▸ Data rows:
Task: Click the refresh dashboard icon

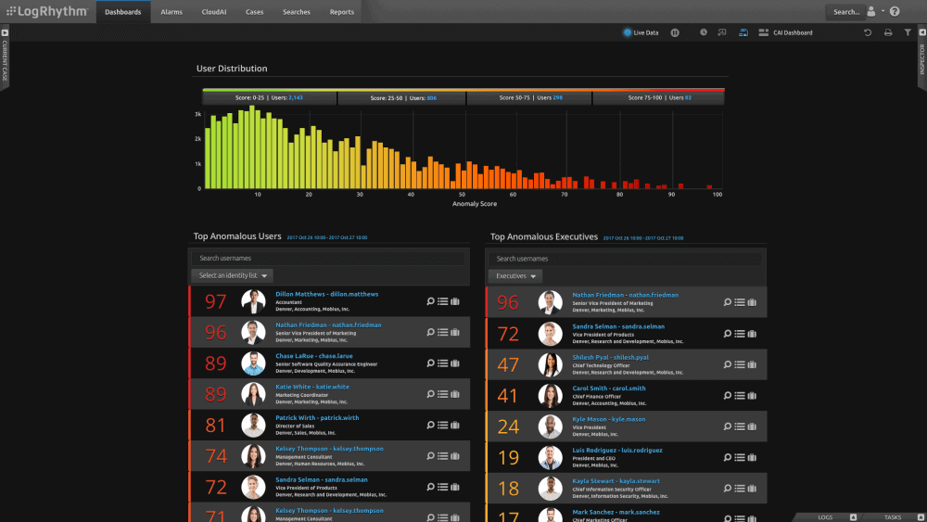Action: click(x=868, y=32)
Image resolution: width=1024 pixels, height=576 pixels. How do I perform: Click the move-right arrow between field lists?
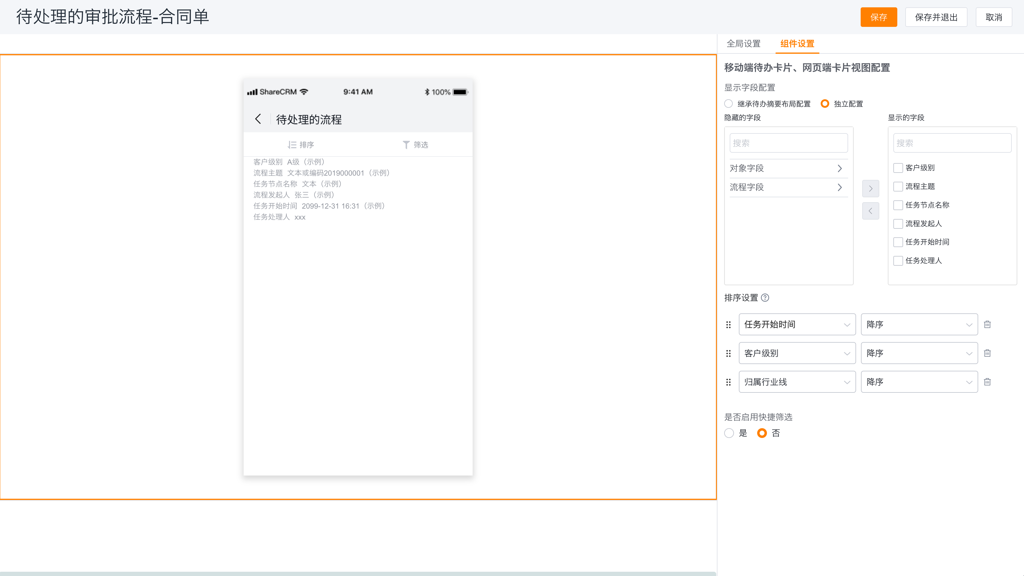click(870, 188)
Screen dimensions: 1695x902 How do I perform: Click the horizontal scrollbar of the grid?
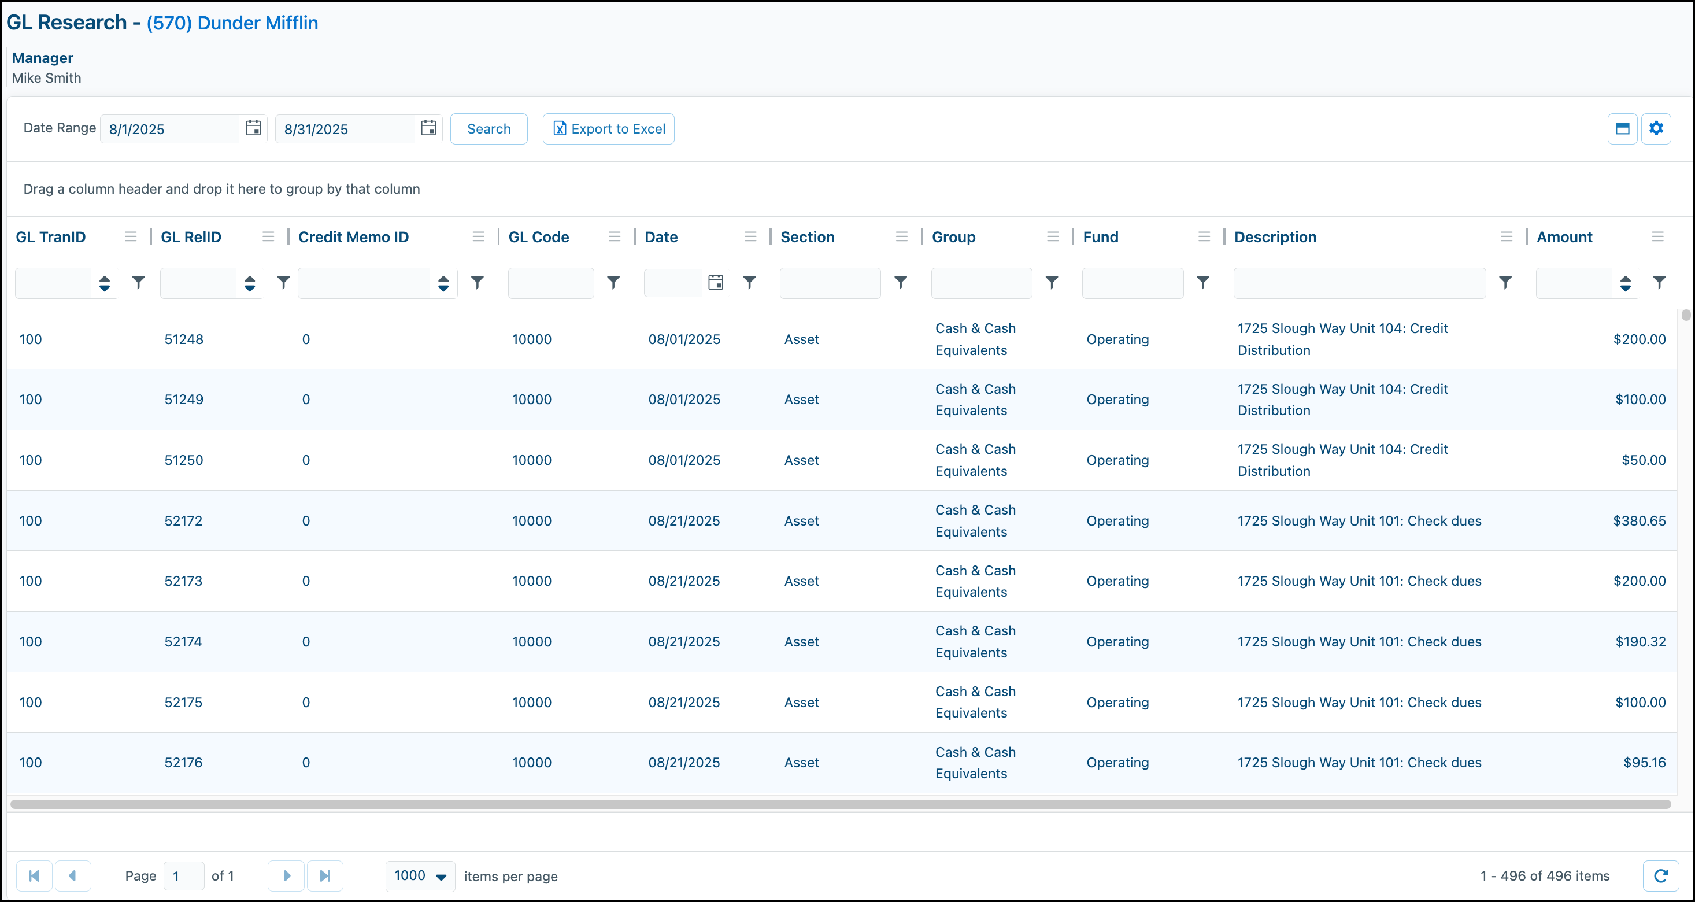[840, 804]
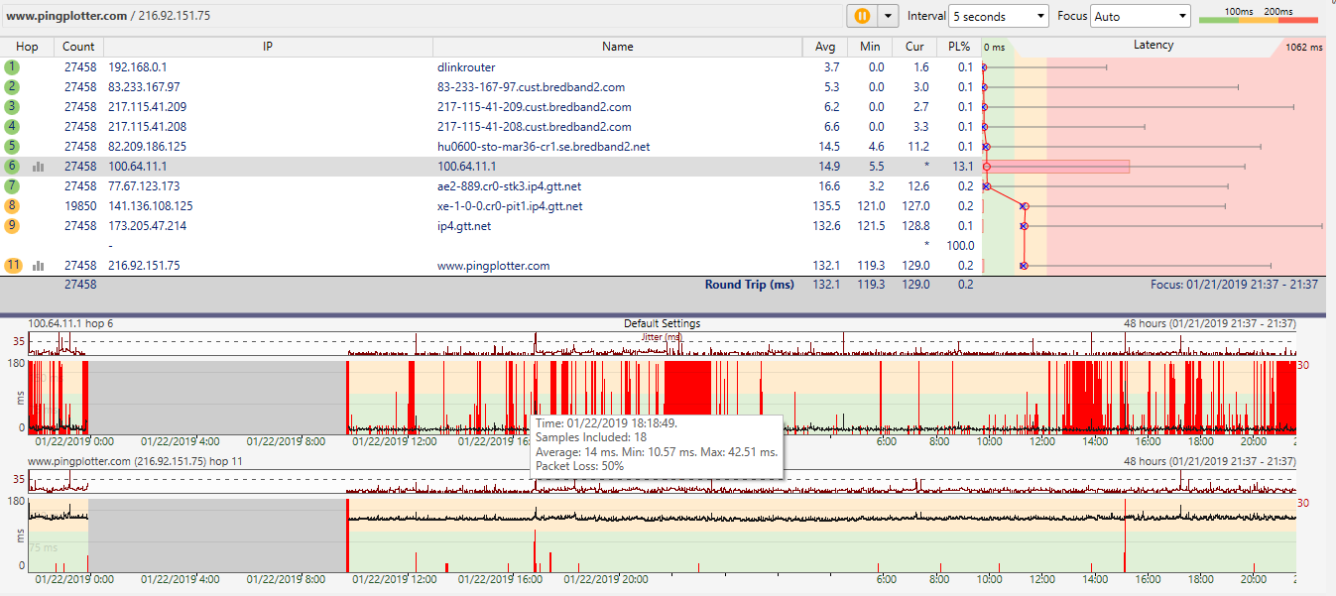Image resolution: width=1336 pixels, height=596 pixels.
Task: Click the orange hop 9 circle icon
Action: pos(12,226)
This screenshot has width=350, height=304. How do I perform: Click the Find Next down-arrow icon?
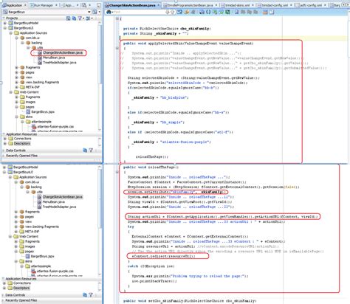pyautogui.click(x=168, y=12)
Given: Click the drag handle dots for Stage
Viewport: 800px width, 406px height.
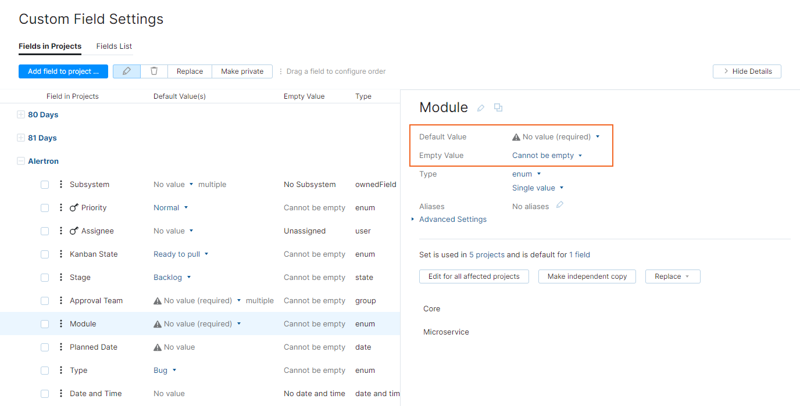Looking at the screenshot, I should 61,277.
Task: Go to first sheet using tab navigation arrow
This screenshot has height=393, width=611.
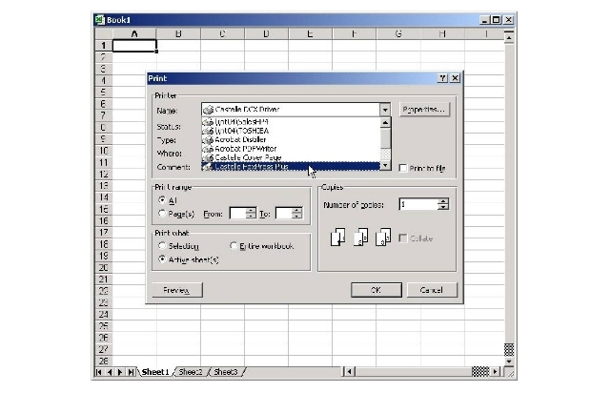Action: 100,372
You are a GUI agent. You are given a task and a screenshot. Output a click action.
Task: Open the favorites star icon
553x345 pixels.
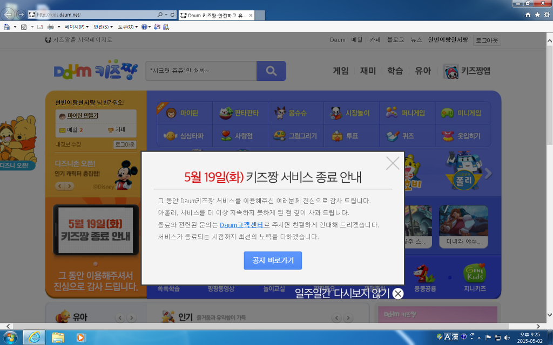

▸ Instructions for the task: Can you render the material above as a numbered list of its lines, with blank lines dropped and the pictures left out?

▸ The completed task:
1. Task: Click the refresh dashboard icon
2. Action: click(x=868, y=32)
3. Image resolution: width=1024 pixels, height=576 pixels. How do I perform: Click the move-right arrow between field lists?
4. click(870, 188)
5. Screen dimensions: 1695x902 How do I perform: Click the horizontal scrollbar of the grid?
6. [840, 804]
7. Image resolution: width=1336 pixels, height=596 pixels.
8. Task: Click the orange hop 9 circle icon
9. Action: pos(12,226)
10. This screenshot has width=350, height=304. How do I perform: Click the Find Next down-arrow icon?
11. pyautogui.click(x=168, y=12)
12. Given: Click the drag handle dots for Stage
13. Viewport: 800px width, 406px height.
14. Looking at the screenshot, I should 61,277.
15. Task: Go to first sheet using tab navigation arrow
16. This screenshot has height=393, width=611.
17. Action: 100,372
18. You are a GUI agent. You are given a task and a screenshot. Output a click action.
19. Task: Open the favorites star icon
20. 553x345 pixels.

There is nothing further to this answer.